Flow of control in a chaos experiment
Experiment execution
The below diagram shows the flow of control when a user creates a new chaos experiment.
-
The user attempts to create a new chaos experiment in the Chaos Control Plane.
-
The Control plane prompts the user to input the required information for the creation a new experiment, such as
- Chaos infrastructure: Which chaos infrastructure will be targeted as part of the experiment.
- Fault and fault tunables: The fault templates can be fetched from any connected chaos hubs, where the tunables can be modified wherever necessary. Multiple faults can be added in any desired order.
- Fault probes: Optionally, additional probes can be defined on top of the default health check probe for a fault, to validate custom hypothesis conditions as part of the experiment.
- Fault weights: Fault weights define the importance of a fault with respect to other faults present in an experiment. More formally, it is used for calculating the experiment's resilience score, a quantitative measure of the target environment's resilience when the respective experiment is performed.

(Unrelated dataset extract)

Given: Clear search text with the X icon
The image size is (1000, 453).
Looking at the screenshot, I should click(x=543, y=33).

The experiment is now created and ready to be executed.
-
When the user attempts to run the experiment, the control plane relays the experiment data to the target chaos infrastructure, which undertakes four distinct responsibilities during the experiment execution:
- Inject faults: Faults received as part of the experiment are interpreted and injected into the target resource. Depending on the experiment, multiple faults might be injected simultaneously.

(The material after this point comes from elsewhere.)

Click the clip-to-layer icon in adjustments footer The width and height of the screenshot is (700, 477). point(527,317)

- Execute probes: Respective fault probes are executed as and when the faults execute and their result is stored.
- Stream logs: When an experiment is being executed, real-time logs can be streamed, and retrieved when required. Experiment execution logs are streamed and accessible in real-time in the chaos control plane.
- Send result: Finally, the experiment execution result, including the probe execution result, is sent back to the chaos control plane.

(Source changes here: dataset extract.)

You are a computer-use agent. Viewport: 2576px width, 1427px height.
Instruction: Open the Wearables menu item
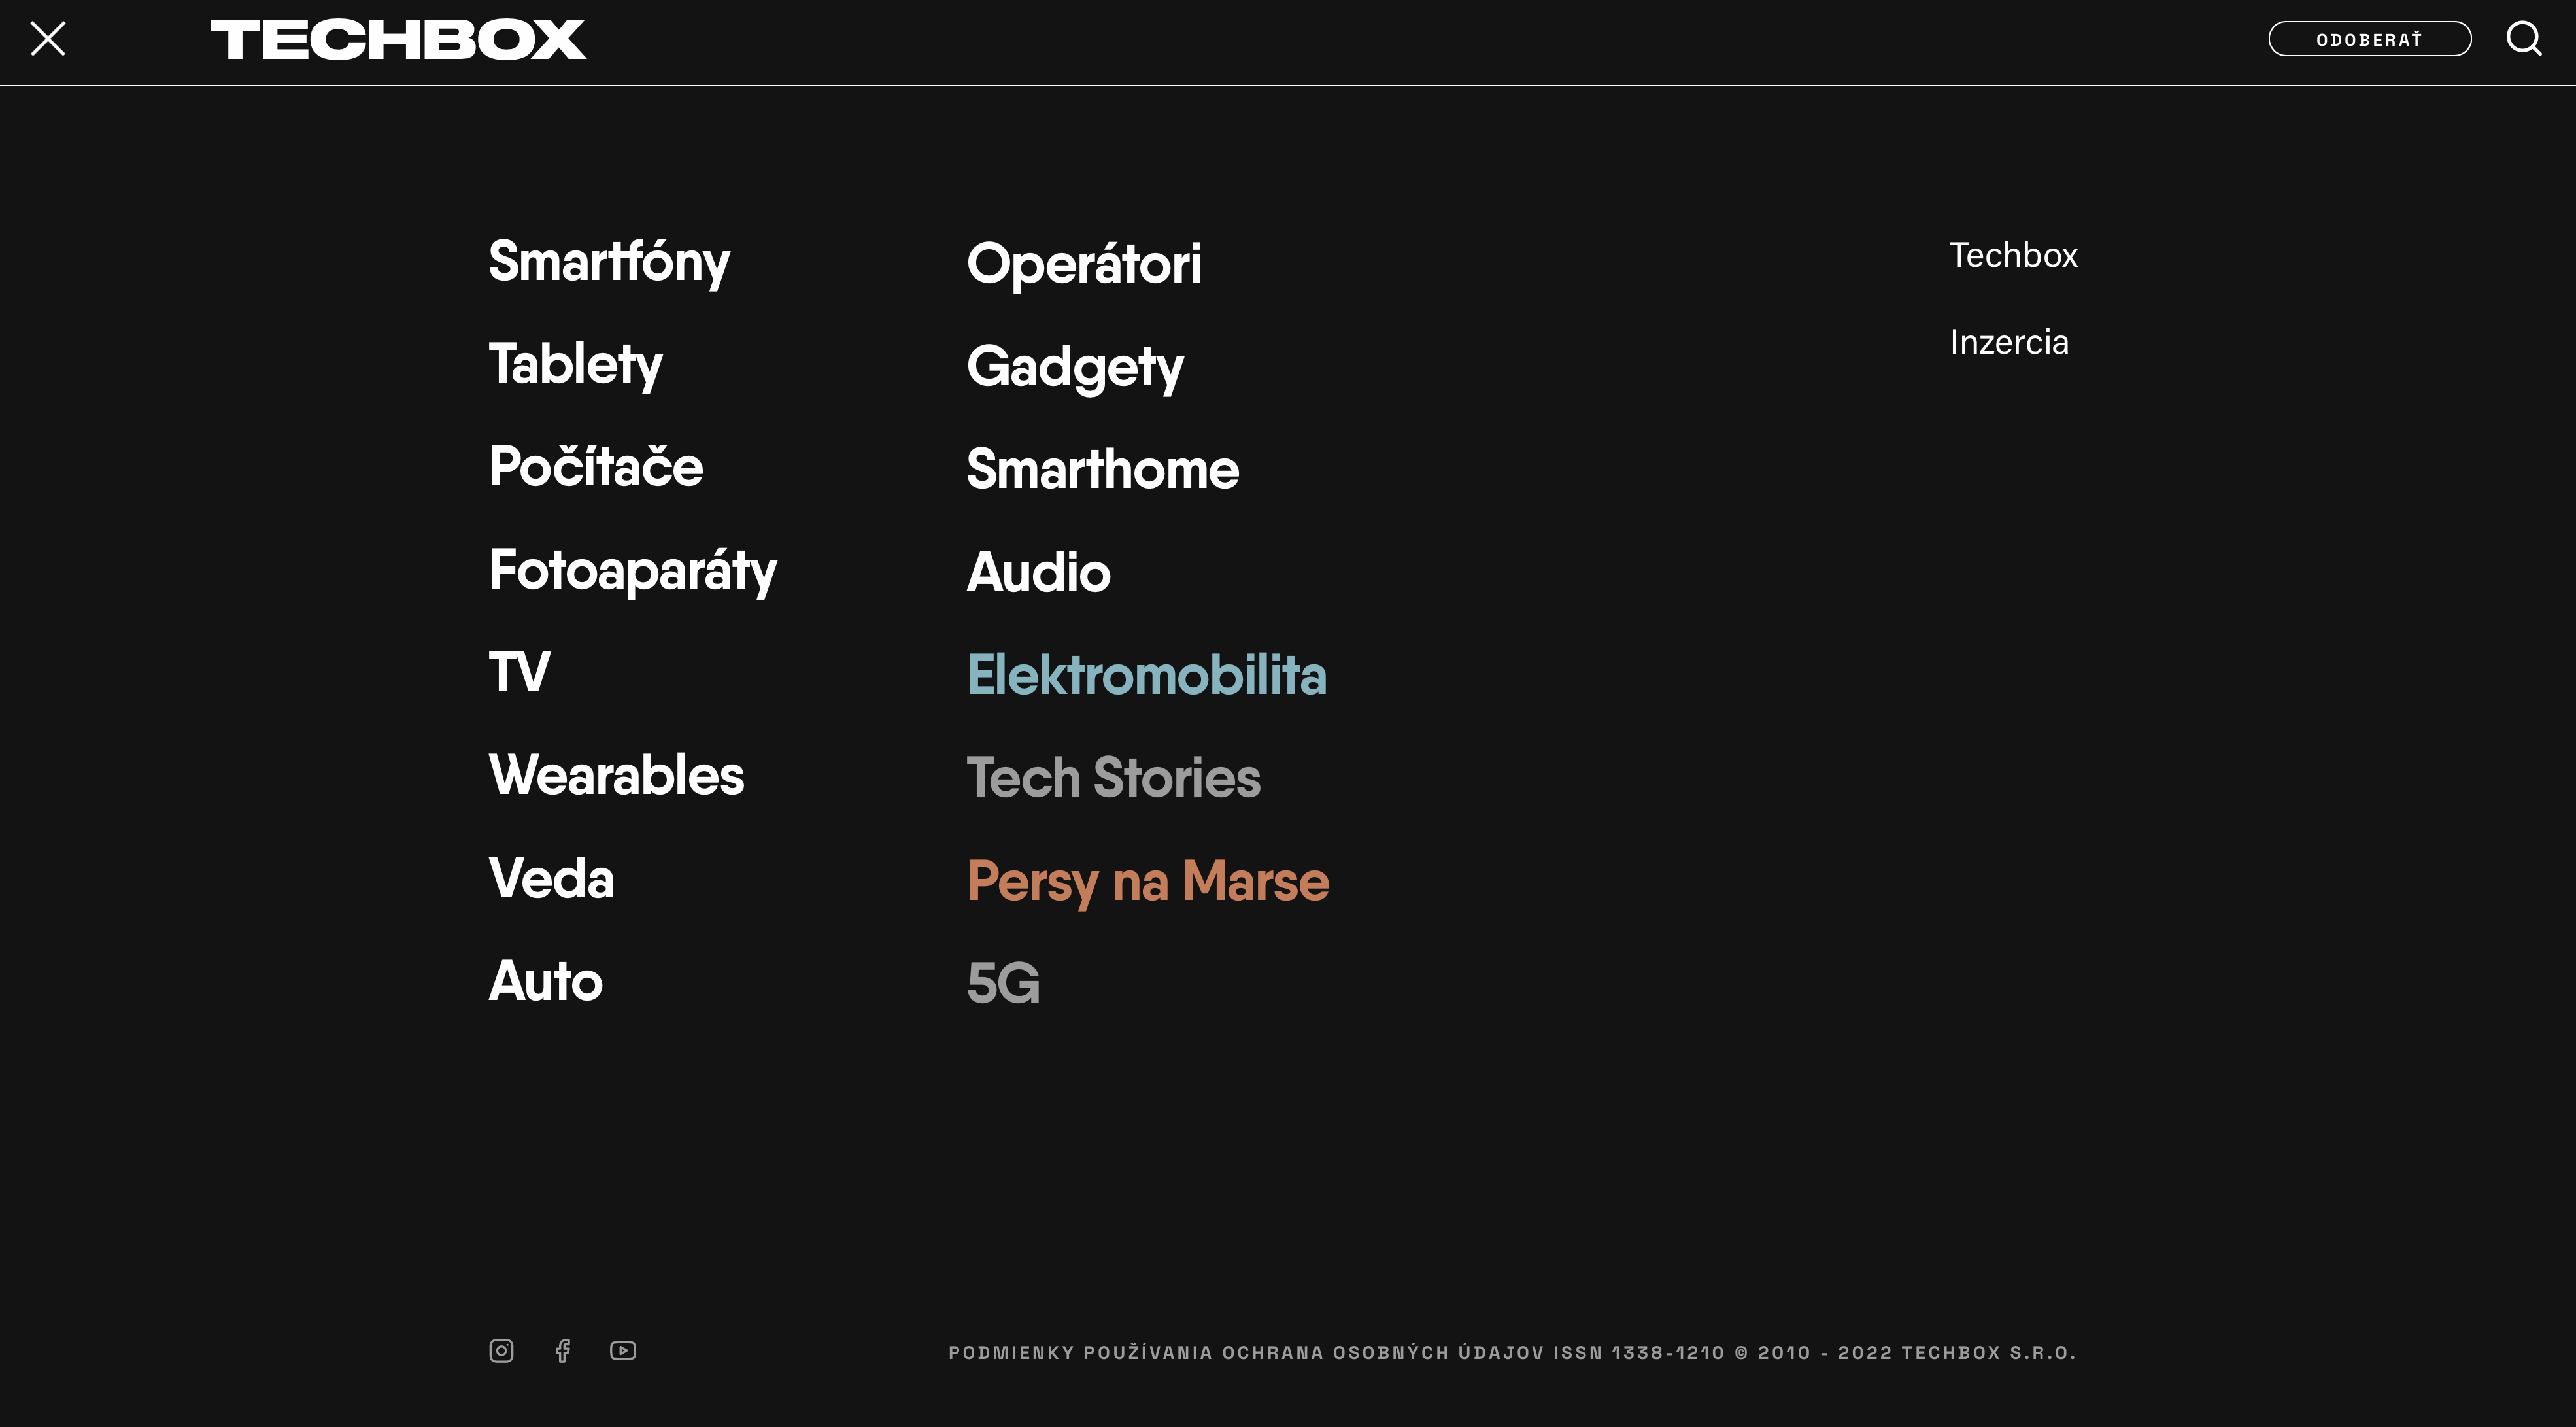(616, 775)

The chaos experiment execution is now concluded.
Chaos rollback
Chaos rollback causes all the target resources in an experiment to re-attain their steady state after the execution of the experiment, which ensures the safety of all the applications deployed on your Linux machine.
- Chaos rollback is performed at the end of each experiment execution. On-the-fly experiments can be safely aborted and the chaos is reverted.
- In case of a network disruption between the control plane and execution plane during the execution of an experiment, it is gracefully aborted and the chaos is reverted.
- In case of an abrupt exit of the chaos infrastructure process during the execution of an experiment, the daemon service reverts the chaos before restarting the process.
- In case of an abrupt reboot of the machine, after the reboot, the daemon service checks and reverts any remnant inconsistency due to the prior execution of chaos, before starting the chaos infrastructure process.
- In the rare scenario where the revert of chaos itself also leads to an error, an appropriate error message is logged in the experiment log for the manual intervention of the user.
Fault status
Fault status describes the status of the fault executed as a part of the chaos experiment. A fault can have 0, 1, or more probes associated with it. Other steps in a chaos experiment include creating and cleaning up resources.
The fault status in a chaos experiment can be in 6 different states. The fault goes from being in the running or stopped or skipped state to completed or completed with error or error state.
- Running: When the fault is currently being executed.
- Stopped: When the fault is stopped after running for some time.
- Skipped: When the fault is skipped, that is, the fault is not executed.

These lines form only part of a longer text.